I thought about suction options in the woods and assessed there were none, so I grabbed a water bottle to squirt water inside to at least make me feel useful. She stopped me and screamed, “I think he’s coming out” and for 5 silent seconds we froze. We were up high, so there was none of the lower sounds of creek side birds or tree frogs. I studied her white ear and out crawled a brown bug about the size of a lightning bug. We died laughing. It was the best drive home story for everyone we called. Apparently we now need to rewatch Wrath of Khan for a more sinister account of insects in ears.

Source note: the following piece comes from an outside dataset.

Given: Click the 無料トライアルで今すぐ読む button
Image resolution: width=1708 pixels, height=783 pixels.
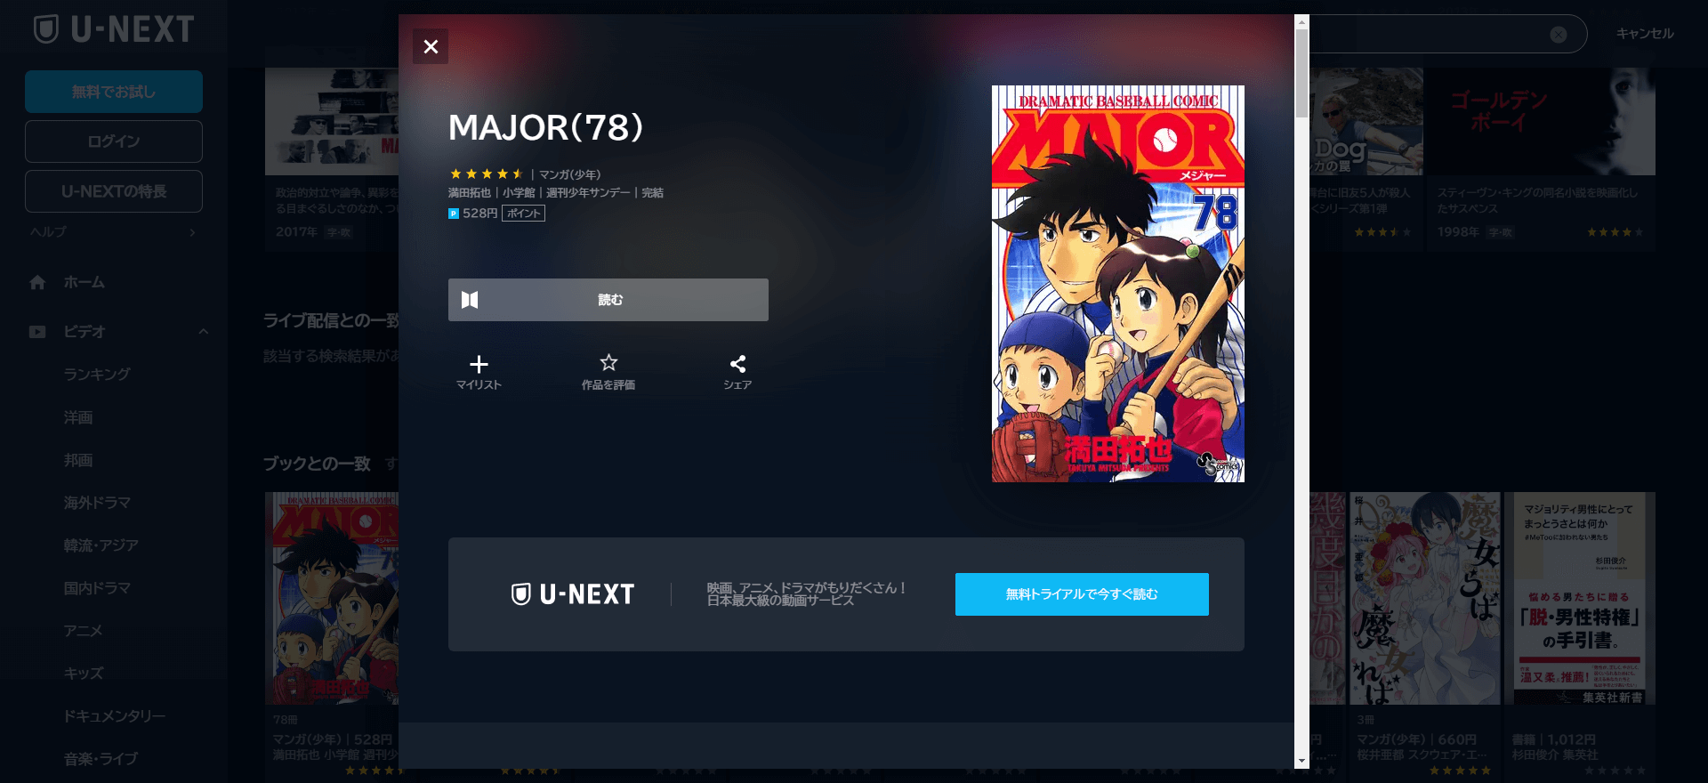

Whenever Beneline was up front on the downhills, she constantly shouted into the air to ward off bears. Seems the local talk is that some guy Mike hit a black bear as he was screaming down the Braley Pond downhill on his bike just last month. I inquired how hurt was Mike, what did the bear do, how was the bike, but these details were not known. I was suspect of the story and filed it under folklore even though Beneline’s 3rd hand source was very reliable. She was caught up in the theory that this bear (certainly a mama bear protecting cubs) was mad about the hit and was lingering around the same trail just waiting for a mountain biker to come back through. She has been reading Between a Rock and a Hard Place which explains a lot.

I figured the odds were so incredibly slim of such an event happening twice that I secretly welcomed it. She made me vow to “stay together” if we encountered a bear but I argued that if we separated it would be better since the bear could only follow one of us. She was quiet after that which made me realize this very experienced mt biker was honestly concerned. “Yeah, we stay together B-line,” I promised and then I went on still kinda hoping to see one.

Recycling the Classics

If bikes had been around in Twain’s day, Huck would ride a mountain bike and Tom a road bike. Huck would ride with Tom on the road occasionally but he would use only a fixed gear bike. Tom would ride on the trails with Huck occasionally but he would insist on proper planning rather than going by instincts found only by logging time in the woods. Becky, she’d go either way which would just make Tom mad, especially when she laughed when Huck would clear jumps on the trails no one else could do. Jim would use his navigation skills in adventure races where Aunt Polly would be head of his support crew. Huck’s dad would kick the habit and replace it with obsession with tri training and winning his age group.

I got to thinking about all that since Robert, Bill G and Susan B are driving to Colorado and Utah to mountain bike. They asked me to join them though they knew I would need to say no since I am due on a cruise ship the same week. I keep thinking of Huck all dressed up and civilized on a riverboat, can’t help it. I told them to think about me as they crossed the Mississippi.